Presi alla gola, abbiamo ordinato un ulteriore antipasto: il filetto
di baccalà islandese
fritto in pastella di ortaggi con salsa di cicerchie. Il baccalà,
fritto senza untuosità, è stato esaltato dalle cicerchie,
ma soprattutto da una salsetta servitaci in un bicchiere; essa non
era altro che una rielaborazione dell'insalata di rinforzo (proprio
quel piatto che releghiamo soltanto alla vigilia di Natale!). Il
gusto della papaccella, del cavolo, dell'aceto, presenti nell'intingolo,
si sposava perfettamente con il filetto di baccalà che emergeva
dalla crosta. Dopo aver gustato un'ottima zuppa di cicerchie con
spinaci e noci del Terminio, ecco che è comparso
in tavola il timpano di paccheri "all'impiedi" con ricotta di
bufala al basilico e ragù napoletano. Così nasce un armonioso
piatto, sublimato dalla presenza del ragù. I sapori antichi del
sugo hanno determinato tra i commensali vecchi ricordi di profumi
e abitudini, dimenticati nella memoria, pronti ad affiorare nitidi
ed evidenti. Il nostro entusiasmo culinario, soprattutto dell'elegante
moglie del Real esploratore, ha incuriosito Pulcinella, che coinvolto
emotivamente, ci ha servito una sorpresa: una fetta di pane casereccio
condito con sugo del ragù,
ricordo di tante colazioni domenicali di anni passati…
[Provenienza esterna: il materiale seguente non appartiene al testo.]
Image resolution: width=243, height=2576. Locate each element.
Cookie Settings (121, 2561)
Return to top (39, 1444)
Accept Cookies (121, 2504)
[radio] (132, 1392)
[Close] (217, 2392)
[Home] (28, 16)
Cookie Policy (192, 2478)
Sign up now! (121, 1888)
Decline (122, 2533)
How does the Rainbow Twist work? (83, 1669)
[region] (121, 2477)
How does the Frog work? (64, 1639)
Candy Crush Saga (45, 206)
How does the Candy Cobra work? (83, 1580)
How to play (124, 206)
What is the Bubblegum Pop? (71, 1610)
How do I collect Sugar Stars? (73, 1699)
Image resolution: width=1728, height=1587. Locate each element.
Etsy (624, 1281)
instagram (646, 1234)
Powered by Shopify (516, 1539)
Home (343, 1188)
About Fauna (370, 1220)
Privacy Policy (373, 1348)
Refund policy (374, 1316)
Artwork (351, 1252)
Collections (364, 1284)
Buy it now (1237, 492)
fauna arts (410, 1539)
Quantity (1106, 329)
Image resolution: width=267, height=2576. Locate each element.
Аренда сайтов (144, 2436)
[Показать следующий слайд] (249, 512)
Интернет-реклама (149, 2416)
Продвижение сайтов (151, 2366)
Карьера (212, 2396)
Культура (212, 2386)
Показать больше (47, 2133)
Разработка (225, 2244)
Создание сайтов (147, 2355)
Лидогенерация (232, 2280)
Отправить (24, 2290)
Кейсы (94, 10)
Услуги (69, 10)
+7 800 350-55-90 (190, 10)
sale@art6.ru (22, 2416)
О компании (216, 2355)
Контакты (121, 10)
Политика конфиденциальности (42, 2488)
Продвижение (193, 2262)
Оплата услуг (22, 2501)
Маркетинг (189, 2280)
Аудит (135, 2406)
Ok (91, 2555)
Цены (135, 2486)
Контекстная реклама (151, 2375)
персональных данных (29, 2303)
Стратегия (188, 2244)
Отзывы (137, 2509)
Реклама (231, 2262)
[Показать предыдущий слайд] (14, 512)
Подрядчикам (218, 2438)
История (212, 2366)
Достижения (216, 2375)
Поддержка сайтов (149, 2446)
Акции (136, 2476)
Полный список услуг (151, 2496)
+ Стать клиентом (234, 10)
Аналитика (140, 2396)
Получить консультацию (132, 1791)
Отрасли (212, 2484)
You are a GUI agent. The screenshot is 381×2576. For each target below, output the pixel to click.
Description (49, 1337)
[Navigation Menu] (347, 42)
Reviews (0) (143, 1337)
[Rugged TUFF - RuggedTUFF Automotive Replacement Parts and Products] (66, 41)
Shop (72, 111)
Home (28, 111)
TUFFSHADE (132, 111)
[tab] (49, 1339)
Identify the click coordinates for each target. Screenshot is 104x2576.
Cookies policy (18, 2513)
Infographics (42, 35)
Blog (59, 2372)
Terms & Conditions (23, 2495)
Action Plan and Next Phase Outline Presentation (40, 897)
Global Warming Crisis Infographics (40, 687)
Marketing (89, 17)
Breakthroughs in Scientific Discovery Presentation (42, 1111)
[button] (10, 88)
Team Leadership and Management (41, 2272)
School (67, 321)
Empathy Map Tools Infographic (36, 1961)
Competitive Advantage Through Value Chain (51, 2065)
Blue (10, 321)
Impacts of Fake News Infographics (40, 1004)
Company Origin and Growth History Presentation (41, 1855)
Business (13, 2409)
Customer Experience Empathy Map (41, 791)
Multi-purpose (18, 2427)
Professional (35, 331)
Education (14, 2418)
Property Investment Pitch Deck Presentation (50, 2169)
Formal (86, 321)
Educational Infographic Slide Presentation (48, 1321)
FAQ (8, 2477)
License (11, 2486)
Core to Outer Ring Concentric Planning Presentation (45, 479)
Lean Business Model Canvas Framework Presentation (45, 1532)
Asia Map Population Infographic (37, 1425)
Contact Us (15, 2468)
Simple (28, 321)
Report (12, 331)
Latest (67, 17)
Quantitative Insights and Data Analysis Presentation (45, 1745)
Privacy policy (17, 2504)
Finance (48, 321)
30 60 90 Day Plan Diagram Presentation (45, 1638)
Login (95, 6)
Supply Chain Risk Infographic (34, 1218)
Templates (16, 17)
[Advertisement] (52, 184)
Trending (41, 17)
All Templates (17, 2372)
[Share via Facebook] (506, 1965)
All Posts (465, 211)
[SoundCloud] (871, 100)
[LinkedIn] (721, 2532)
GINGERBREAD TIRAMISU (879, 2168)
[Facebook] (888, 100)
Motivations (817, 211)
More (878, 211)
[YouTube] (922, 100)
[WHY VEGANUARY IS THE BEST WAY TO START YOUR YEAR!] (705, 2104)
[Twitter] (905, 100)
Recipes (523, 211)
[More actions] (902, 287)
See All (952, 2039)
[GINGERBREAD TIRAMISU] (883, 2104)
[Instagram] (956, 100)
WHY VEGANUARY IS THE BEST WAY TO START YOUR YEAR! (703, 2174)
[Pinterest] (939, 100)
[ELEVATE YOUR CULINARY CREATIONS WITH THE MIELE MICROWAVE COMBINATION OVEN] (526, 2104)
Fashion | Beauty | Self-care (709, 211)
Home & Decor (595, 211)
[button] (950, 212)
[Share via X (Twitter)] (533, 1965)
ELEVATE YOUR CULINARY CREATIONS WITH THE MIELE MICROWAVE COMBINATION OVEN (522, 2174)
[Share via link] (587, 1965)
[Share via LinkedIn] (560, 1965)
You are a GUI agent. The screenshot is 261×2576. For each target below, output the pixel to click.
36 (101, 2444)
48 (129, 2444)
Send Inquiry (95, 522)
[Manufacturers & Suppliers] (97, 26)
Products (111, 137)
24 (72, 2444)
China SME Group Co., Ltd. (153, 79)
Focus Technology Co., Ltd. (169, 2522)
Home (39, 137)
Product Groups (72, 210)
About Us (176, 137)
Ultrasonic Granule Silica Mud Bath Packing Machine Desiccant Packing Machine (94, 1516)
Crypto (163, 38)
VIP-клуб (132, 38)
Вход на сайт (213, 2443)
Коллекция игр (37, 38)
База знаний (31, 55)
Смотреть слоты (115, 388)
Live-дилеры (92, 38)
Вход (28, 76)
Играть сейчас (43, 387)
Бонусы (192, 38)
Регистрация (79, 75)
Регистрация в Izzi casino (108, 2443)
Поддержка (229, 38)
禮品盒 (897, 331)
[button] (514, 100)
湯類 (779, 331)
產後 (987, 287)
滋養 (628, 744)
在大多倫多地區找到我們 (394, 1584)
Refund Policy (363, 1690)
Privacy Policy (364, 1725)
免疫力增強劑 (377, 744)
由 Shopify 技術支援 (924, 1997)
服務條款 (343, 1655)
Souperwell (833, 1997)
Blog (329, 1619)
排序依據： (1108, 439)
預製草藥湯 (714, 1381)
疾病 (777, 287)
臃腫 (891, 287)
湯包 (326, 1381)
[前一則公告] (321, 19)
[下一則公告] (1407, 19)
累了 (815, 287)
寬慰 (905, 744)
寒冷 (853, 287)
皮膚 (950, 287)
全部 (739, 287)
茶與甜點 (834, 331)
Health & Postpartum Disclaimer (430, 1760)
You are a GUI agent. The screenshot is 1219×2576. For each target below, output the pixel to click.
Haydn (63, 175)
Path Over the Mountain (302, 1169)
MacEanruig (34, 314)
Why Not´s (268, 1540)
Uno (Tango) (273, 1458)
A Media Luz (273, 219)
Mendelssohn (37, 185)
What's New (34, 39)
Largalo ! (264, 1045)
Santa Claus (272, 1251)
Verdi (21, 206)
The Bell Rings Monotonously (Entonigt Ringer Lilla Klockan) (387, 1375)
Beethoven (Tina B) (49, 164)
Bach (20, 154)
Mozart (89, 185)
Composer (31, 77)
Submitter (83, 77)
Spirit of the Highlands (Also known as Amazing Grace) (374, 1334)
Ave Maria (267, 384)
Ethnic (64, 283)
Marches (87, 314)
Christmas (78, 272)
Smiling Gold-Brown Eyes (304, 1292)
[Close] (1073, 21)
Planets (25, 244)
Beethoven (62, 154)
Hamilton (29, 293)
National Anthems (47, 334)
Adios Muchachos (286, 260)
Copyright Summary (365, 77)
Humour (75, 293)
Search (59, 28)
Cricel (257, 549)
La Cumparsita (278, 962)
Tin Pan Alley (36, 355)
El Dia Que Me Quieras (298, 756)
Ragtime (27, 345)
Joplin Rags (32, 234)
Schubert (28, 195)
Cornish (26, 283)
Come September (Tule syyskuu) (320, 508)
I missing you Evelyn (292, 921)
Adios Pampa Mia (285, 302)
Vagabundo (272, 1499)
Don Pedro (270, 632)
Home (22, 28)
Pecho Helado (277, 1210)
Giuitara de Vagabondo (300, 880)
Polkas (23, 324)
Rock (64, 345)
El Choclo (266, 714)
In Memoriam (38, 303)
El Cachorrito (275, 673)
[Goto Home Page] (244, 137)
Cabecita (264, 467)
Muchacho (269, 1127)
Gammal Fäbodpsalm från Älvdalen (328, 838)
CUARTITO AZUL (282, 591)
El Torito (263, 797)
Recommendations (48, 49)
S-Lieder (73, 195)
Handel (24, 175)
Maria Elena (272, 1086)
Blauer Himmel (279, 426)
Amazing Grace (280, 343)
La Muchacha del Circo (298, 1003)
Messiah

Un magnifico filettino di maiale, con riduzione di Taurasi all'alloro
e tortino di patate all'arancia hanno concluso la superba parte salata
della cena; tutte le pietanze sono state accompagnate da cinque Taurasi
di produttori diversi, ma della stessa annata (Antico Borgo, Salvatore
Mollettieri, Perillo, Pietracupa, Urciuolo). Questo confronto tra vini è stato
possibile grazie alla concomitanza della serata organizzata in altra sala
dall'Ac-cademia di Degustazione Mediterranea. Infine, come tutti i locali
più importanti, non potevamo non concludere che con un degno dessert
di produzione della casa; così ci sono stati serviti un tortino
di riso al cardamomo con salsa di amarena e un tortino morbido di roccocò con
cuore di mandorle e cioccolato bianco, entrambi esaltati dalla Malvasia
delle Lipari di Hauner. Una domanda è in ogni caso restata nell'aria:
perché Pulcinella? Personalmente mi sono fatto un'idea, ma come
tutte le intuizioni resta nel personale; se siete curiosi e volete passare
una bella serata, cercate di scoprirlo a "La Maschera" di Avellino.